Selon Yankhoba Seydi, Professeur assimilé de Civilisation britannique et spécialiste de la géopolitique du monde anglo-saxon, par ailleurs Directeur du Laboratoire d'études et de recherche sur les traditions et la modernité dans les pays de langue anglaise (Leprpla) à l'Université Cheikh Anta Diop de Dakar (Ucad), c'est surtout lié au mythe et au prestige. Les deux, dit-il, sont, ici, savamment alliés. « Plus le mythe vous entoure, plus votre prestige monte », soutient M. Seydi.
La monarchie britannique a été unifiée à partir de 924. Il précise : « C'est une monarchie de plus de 1200 ans, mais le mythe et le prestige ont contribué à faire en sorte que tout ce qui la touche touche tout le monde ».
Reprenant la célèbre historienne royale, Alice Hunt, il estime que le couronnement, c'est juste pour que Charles puisse s'offrir une légitimité dont il souffre. Il a attendu pendant 70 ans. « Je pense que Charles, pour avoir appris pendant 70 ans, est le stagiaire dont le stage a le plus duré au monde. Il a quand même appris. Il a besoin de se légitimer. Le couronnement, pour moi, encore une fois, c'est juste pour légitimer davantage Charles aux yeux du public.

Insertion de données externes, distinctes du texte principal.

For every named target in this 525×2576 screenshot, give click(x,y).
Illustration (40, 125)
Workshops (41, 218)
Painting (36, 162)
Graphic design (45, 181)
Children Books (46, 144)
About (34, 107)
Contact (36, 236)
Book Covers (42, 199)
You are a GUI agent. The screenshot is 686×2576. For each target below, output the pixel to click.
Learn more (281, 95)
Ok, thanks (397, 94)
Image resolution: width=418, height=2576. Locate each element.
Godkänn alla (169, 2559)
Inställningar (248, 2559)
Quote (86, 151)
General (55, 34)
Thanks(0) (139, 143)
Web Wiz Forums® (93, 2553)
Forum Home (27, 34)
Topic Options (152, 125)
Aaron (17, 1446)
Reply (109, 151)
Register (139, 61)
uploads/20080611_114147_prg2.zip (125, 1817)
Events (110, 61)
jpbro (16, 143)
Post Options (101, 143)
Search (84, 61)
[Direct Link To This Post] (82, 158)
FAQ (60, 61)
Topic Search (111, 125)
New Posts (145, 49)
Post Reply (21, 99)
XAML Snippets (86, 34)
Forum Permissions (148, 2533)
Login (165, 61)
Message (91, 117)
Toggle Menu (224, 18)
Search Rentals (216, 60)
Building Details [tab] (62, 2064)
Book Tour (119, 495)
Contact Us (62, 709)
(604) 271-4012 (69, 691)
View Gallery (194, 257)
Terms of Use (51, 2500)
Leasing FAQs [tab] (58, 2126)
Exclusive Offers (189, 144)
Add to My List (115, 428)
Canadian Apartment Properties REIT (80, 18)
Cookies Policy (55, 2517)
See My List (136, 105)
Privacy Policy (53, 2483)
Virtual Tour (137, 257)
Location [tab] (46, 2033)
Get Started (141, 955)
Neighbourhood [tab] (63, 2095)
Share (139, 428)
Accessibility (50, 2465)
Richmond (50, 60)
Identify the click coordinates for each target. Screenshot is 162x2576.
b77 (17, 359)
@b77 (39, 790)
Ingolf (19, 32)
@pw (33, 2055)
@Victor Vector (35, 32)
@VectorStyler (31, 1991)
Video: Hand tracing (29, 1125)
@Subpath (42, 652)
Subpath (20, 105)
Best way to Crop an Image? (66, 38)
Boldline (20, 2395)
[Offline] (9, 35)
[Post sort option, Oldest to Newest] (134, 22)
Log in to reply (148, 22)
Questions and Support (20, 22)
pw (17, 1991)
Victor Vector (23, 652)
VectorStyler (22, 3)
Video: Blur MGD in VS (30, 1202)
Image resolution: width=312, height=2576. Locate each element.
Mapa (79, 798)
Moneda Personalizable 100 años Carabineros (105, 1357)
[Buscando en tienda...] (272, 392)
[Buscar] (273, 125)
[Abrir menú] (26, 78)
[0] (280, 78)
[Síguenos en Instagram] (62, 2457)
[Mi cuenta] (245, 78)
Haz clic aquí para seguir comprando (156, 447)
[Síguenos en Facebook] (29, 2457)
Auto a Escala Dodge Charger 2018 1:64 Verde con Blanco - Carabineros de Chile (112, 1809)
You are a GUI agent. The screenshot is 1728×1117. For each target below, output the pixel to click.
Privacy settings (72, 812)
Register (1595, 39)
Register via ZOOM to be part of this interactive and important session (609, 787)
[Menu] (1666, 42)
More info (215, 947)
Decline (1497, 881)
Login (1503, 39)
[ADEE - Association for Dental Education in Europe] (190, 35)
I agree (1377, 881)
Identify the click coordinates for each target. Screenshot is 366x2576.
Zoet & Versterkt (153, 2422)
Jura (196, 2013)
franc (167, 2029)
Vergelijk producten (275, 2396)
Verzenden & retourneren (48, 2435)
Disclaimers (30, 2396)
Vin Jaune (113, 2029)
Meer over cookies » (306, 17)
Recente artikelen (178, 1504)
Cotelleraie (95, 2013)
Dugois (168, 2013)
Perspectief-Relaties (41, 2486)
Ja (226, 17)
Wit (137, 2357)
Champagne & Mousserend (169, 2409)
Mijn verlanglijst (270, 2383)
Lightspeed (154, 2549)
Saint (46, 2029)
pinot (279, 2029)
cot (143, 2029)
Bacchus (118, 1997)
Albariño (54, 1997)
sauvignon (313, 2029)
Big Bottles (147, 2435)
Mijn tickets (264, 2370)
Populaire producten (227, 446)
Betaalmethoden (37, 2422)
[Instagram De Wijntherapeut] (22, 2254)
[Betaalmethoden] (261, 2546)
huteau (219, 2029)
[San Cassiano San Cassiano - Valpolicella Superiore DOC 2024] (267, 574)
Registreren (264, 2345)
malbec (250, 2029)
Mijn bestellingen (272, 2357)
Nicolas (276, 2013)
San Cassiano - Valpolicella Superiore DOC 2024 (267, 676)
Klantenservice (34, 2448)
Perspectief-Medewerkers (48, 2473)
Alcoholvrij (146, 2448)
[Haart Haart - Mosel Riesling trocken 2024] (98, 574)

C'est la seule symbolique », souligne Yankhoba Seydi.
Aly DIOUF
PR YANKHOBA SEYDI, SPÉCIALISTE DE LA CIVILISATION BRITANNIQUE
« Le Roi est le symbole de l'unité »
Professeur assimilé de Civilisation britannique et spécialiste de la géopolitique du monde anglo-saxon à l'Université Cheikh Anta Diop de Dakar, Yankhoba Seydi revient, dans cet entretien, sur les pouvoirs de la famille royale britannique, ses liens avec l'Église anglicane et les vestiges de l'Empire britannique.
Ce 6 mai 2023, Charles III sera couronné Roi du Royaume-Uni et d'Irlande du Nord, soit sept mois après le décès de sa maman, la Reine Elizabeth II. Quels sont les vrais pouvoirs du monarque au Royaume-Uni ?
Le Roi, le seul grand pouvoir qui lui reste, qui n'en est même pas un d'ailleurs, c'est le pouvoir de nomination. Le Roi nomme comme Premier ministre, après les élections générales, le leader du parti majoritaire à la Chambre des communes. Automatiquement nommé, le Premier ministre est plus puissant que le Roi ou la Reine. Avec sa majorité, s'il le veut, au niveau de la Chambre des communes, il peut décider qu'on supprime totalement d'ailleurs la monarchie comme du temps de Tony Blair où ces velléités existaient. Le pouvoir du Roi, comme on dit, c'est pour inaugurer les chrysanthèmes, c'est-à-dire une fonction de représentation. Il représente les quatre États du Royaume et le symbole de l'unité. Tous les discours du Roi, lors de l'ouverture du Parlement ou du Trône, sont écrits par le cabinet du Premier ministre. Le Roi ne peut pas aller contre le Premier ministre. Ce n'est pas écrit certes, mais en Angleterre, toutes les institutions savent leurs limites.
Le couronnement sera fait par l'Archevêque de Canterbury. Quels sont les liens qui existent entre l'Église anglicane et la royauté britannique ?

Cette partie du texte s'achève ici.